L'apport des bornes interactives pour se RECONNECTER !



  • Extrait de notre contribution transmise au groupe par mail:

    Les chiffres (pris sur le site Stratégie nationale pour un numérique inclusif) de la fracture numérique sont consternants :
     34% des personnes résidant dans les villes moyennes disent ne pas du tout profiter des opportunités du numérique
     Et 74 % des Français non diplômés ne s'estiment pas compétents pour utiliser un ordinateur.

    Les conséquences sont certainement terribles pour les personnes qui se sentent démunies, en décalage avec le numérique, « en retrait » de la société d’aujourd’hui par manque d’accès à l’information, et plus grave en terme d’employabilité.

    Jusqu’ici, on estimait que la « Génération internet » allait remédier au problème.
    L’arrivée massive des smartphone nous a donné l’illusion de cela !

    Mais depuis vingt ans on sait que : « Le problème ne se pose pas seulement en termes d’accès aux media, de mise en réseau. Il s’agit bien de savoir comment les différences relatives à la disponibilité des services, la maîtrise de la technologie, la motivation, et les occasions d’apprendre pourraient conduire à un monde à deux niveaux » (Tapscott, 1998, p. 256).

    Le futur semble encore bien plus sombre considérant un important clivage numérique avec :
     d’un côté des « INFORICHES » qui baignent dans la culture numérique, l’utilisent pleinement à la fois dans leur métier et dans leur vie quotidienne
     et de l’autre, des « INFOPAUVRES » (nous n’avons pas retrouvé l’origine de ce terme affreux) qui seront réduits à exécuter ce que des robots ou « l’IA » leur dira de faire (à l’instar des manutentionnaires dans les entrepôts logistiques dont chaque déplacement est dicté par l’informatique).

    « La montée du numérique en entreprise, l’intelligence artificielle ou la disponibilité d’énormes masses de données renforcent au contraire l’efficacité du travail intellectuel, de ceux que l’ancien ministre du Travail de Bill Clinton, l’universitaire Robert Reich, avait baptisés les « manipulateurs de symboles». Alors que la révolution industrielle avait raccourci l’échelle sociale, la révolution numérique l’allonge. Les emplois intermédiaires disparaissent au profit des emplois très et peu qualifiés. La société se polarise et les inégalités s’accroissent. » (Les Echos 16 février 2018).
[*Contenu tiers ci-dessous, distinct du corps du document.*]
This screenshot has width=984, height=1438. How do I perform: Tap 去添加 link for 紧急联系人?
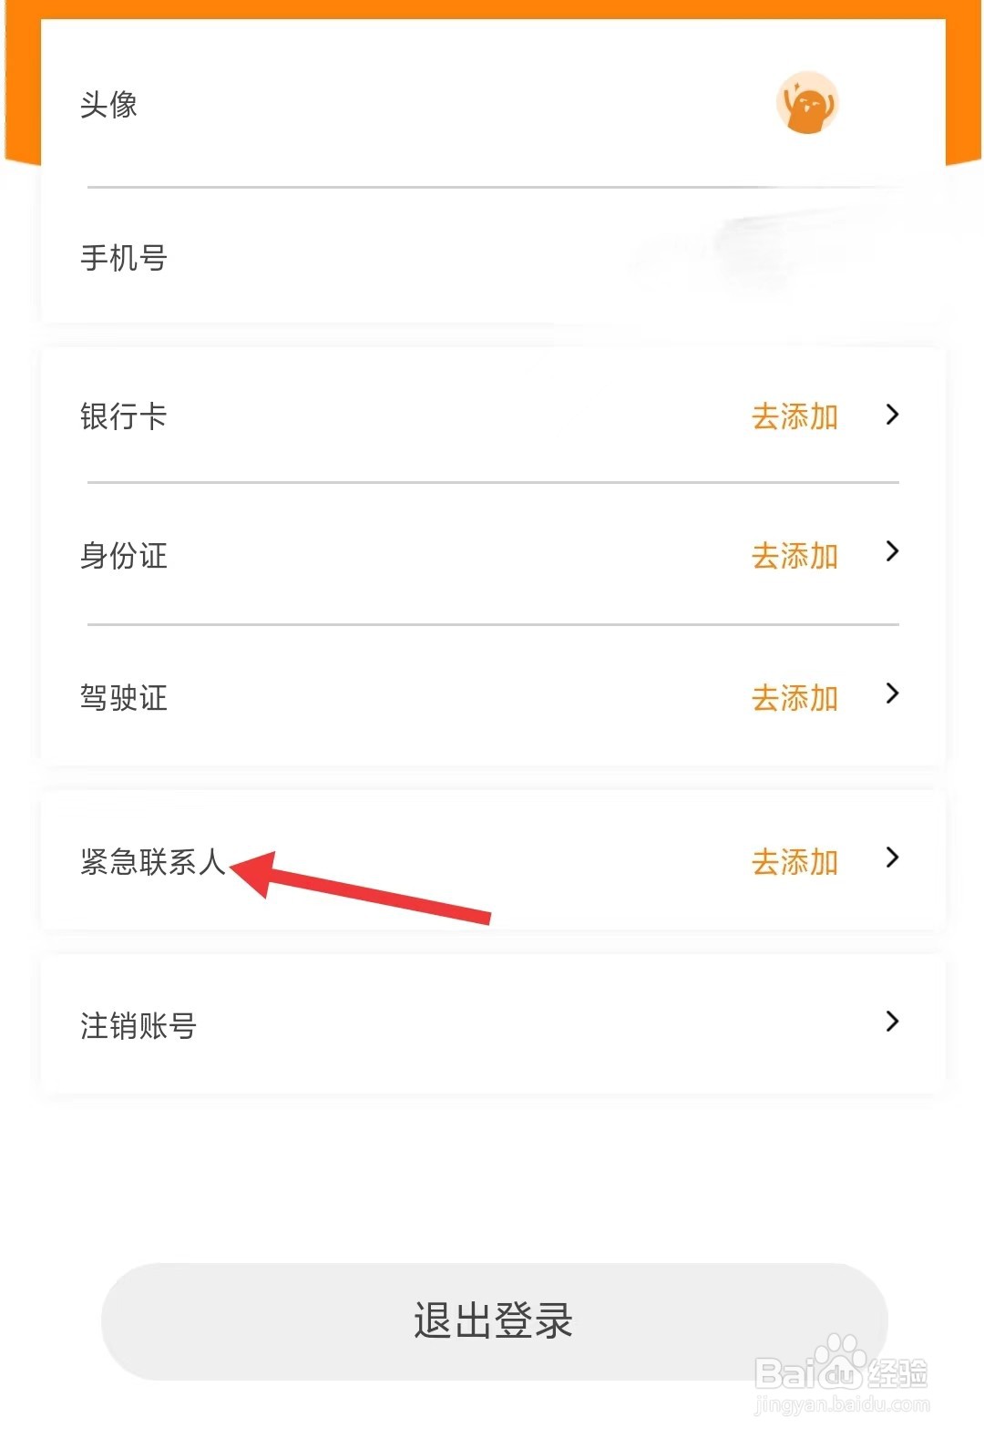(x=794, y=861)
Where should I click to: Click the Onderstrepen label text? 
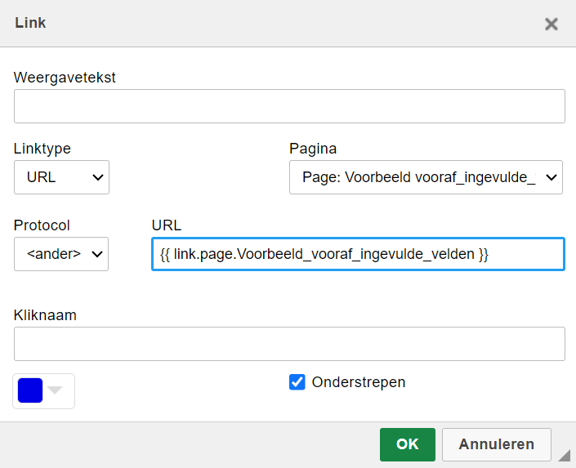pyautogui.click(x=358, y=382)
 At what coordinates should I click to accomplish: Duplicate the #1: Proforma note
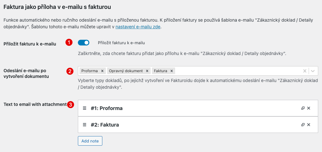303,108
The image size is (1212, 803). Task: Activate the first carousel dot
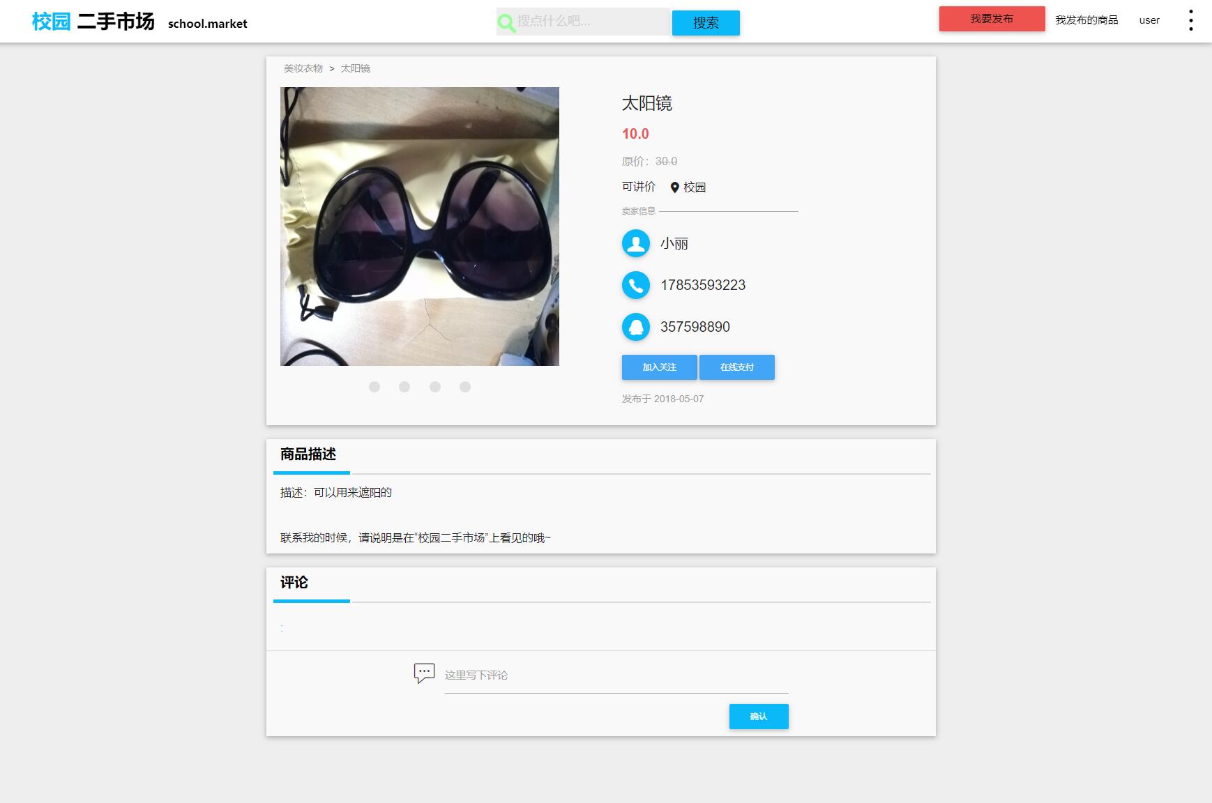(374, 386)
    A l’ère de « l’économie de la connaissance » qui est certainement la seule voie vers l’indispensable Développement « soutenable » (voir Idriss Aberkane), comment pouvons-nous accepter cela, nous spécialistes du numérique ?
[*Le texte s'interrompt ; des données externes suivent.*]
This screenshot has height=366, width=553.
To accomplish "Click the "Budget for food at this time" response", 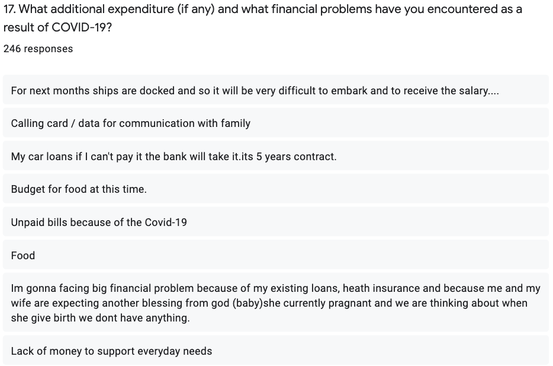I will tap(79, 189).
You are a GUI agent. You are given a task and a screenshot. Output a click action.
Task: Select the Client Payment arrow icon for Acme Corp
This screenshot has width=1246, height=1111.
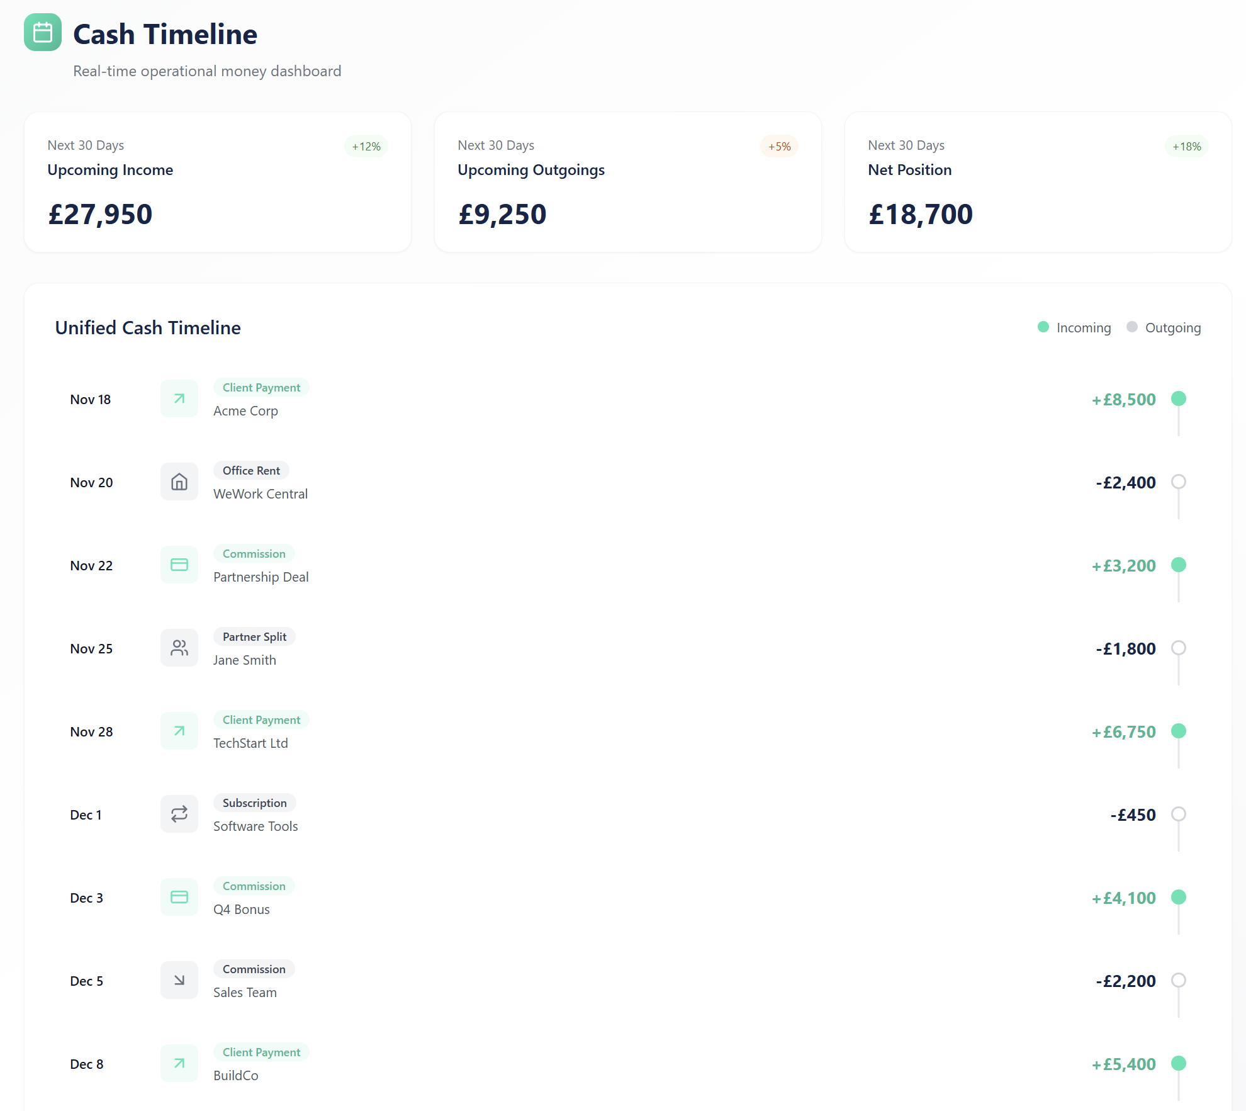(179, 398)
    Nous pensons que des solutions existent et, qu'elles sont insuffisamment déployées.
    Notons que, par essence, le numérique est tiré fortement vers le haut de par la compétition acharnée entre les acteurs; ceux-ci délaissent les solutions simples plus "accessibles".

    Notre contribution souligne l'apport des bornes interactives comme une solution simple qui permet précisément d'atteindre et d'orienter les « publics cibles » ou faisant malheureusement partie des statistiques rappelés ci-dessus.
    Elle repose sur notre expérience de grands projets de bornes interactives, notamment celui de la CNAMTS déployées dans toutes les CPAM.

    Pour atteindre la cible des personnes en situation « d’exclusion numérique », une des solutions envisageables est de proposer des "services basiques" sur des bornes interactives.

    Par ailleurs, on sait déjà que la population s'est habituée aux pompes de carburant automatiques, aux distributeurs de billets de banques, aux bornes de transport, etc…

    Dès lors, on peut faire "un petit pas" de plus avec précisément des bornes interactives qui présentent toujours des services basiques reposant sur des ergonomies simples.

    Ces services basiques sont:
     Recherche d'une information
     Inscriptions
     Impression d’une attestation
     Dépôts de documents
     Paiement

    Ces services basiques proposables permettent aux utilisateurs de se " RECONNECTER" notamment à des administrations (CNAF, centre des Impôts, CNAM, CARSAT, Mutuelles,..) qui imposent de plus en plus un accès numérique.

    Coté administration, les bornes remplissent parfaitement l’objectif : « le numérique doit libérer les agents des taches inutiles » (Mounir Mahjoubi).

    Les agents peuvent alors se consacrer aux taches plus complexes et accorder plus de temps aux citoyens.

    Nous ainsi montré dans cette contribution, l'intérêt des bornes interactives pour faciliter l'inclusion numérique et, progressivement permettre à une partie de la population de s'accoutumer et de reprendre confiance dans le numérique.

    Les toutes dernières technologies IT permettraient encore d'améliorer la mise en confiance, donc d'une inclusion numérique progressive. Ce que nous pourrions détailler dans une étude plus complète.